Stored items
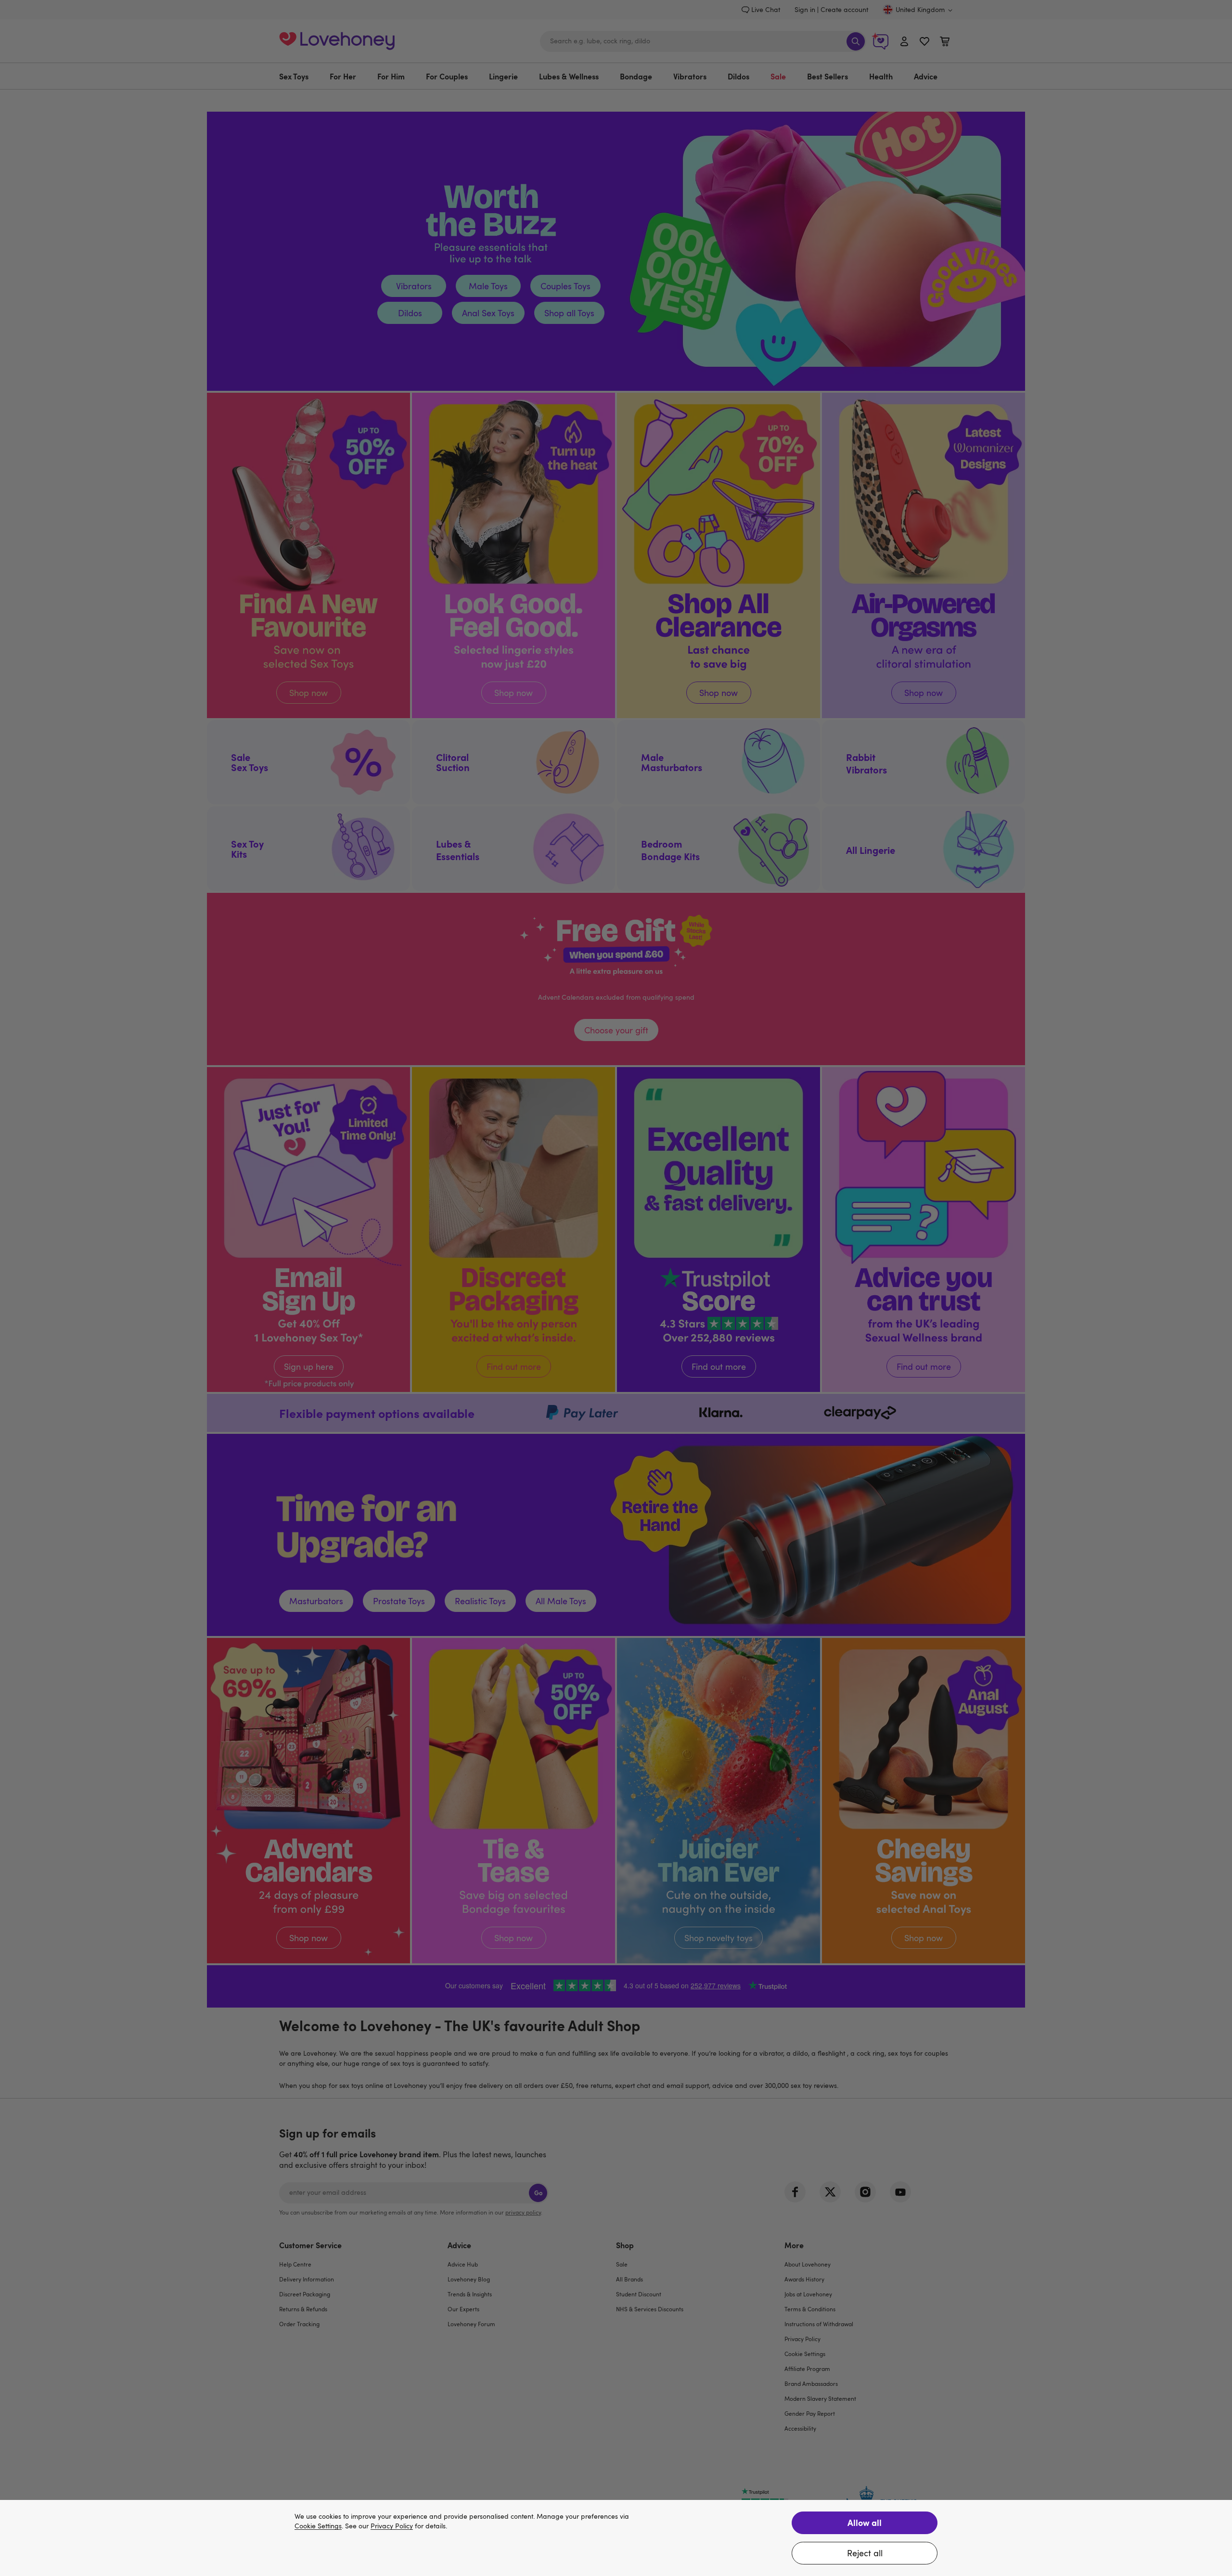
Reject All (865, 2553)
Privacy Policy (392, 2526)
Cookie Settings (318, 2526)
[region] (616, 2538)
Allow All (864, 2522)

--

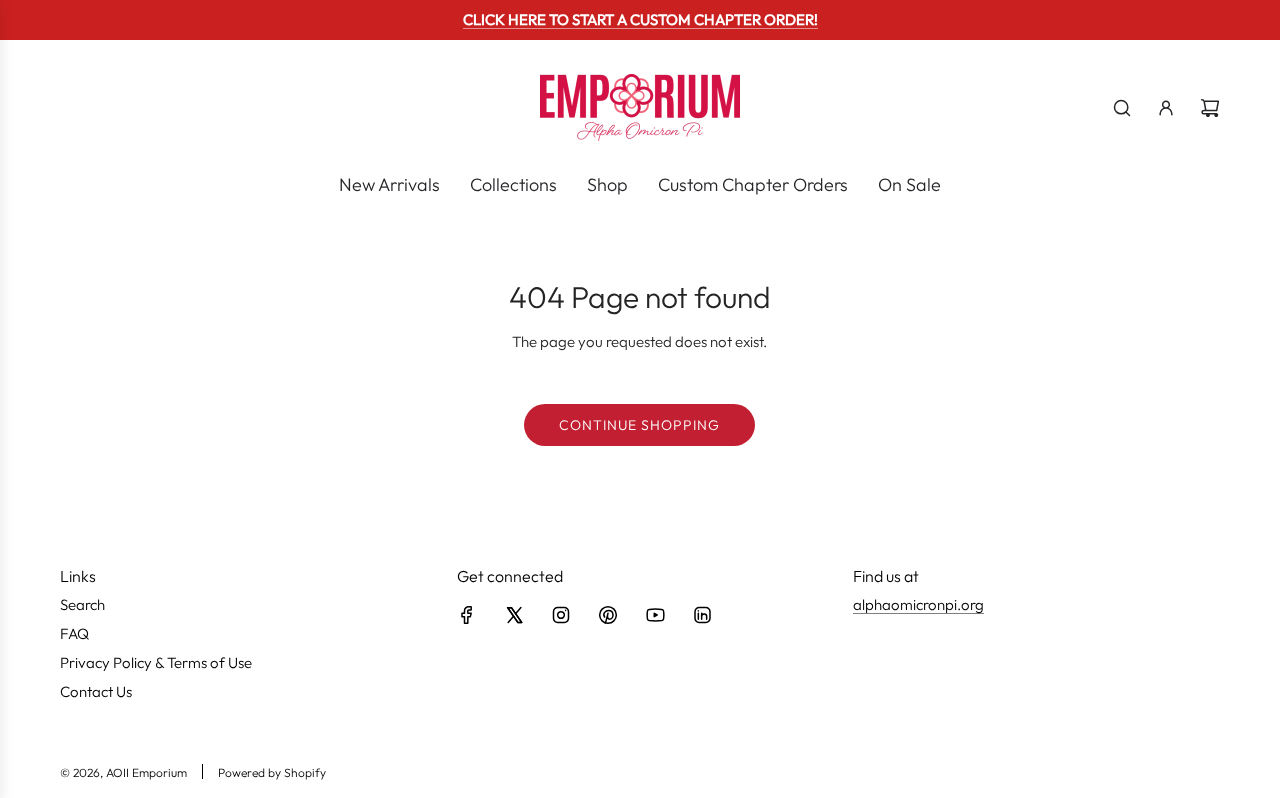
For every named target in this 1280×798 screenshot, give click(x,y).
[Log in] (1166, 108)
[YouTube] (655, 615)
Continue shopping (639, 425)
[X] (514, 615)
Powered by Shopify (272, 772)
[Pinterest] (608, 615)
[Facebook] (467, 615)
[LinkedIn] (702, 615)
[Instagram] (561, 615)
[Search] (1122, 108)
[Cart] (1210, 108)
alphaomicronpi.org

*WORK REQUIRED:*
An exact copy of the lines above between the line holding "Reject All (865, 2553)" and the line holding "Allow All (864, 2522)", inclusive, is the whole answer.

*SOLUTION TO THE EXERCISE:*
Reject All (865, 2553)
Privacy Policy (392, 2526)
Cookie Settings (318, 2526)
[region] (616, 2538)
Allow All (864, 2522)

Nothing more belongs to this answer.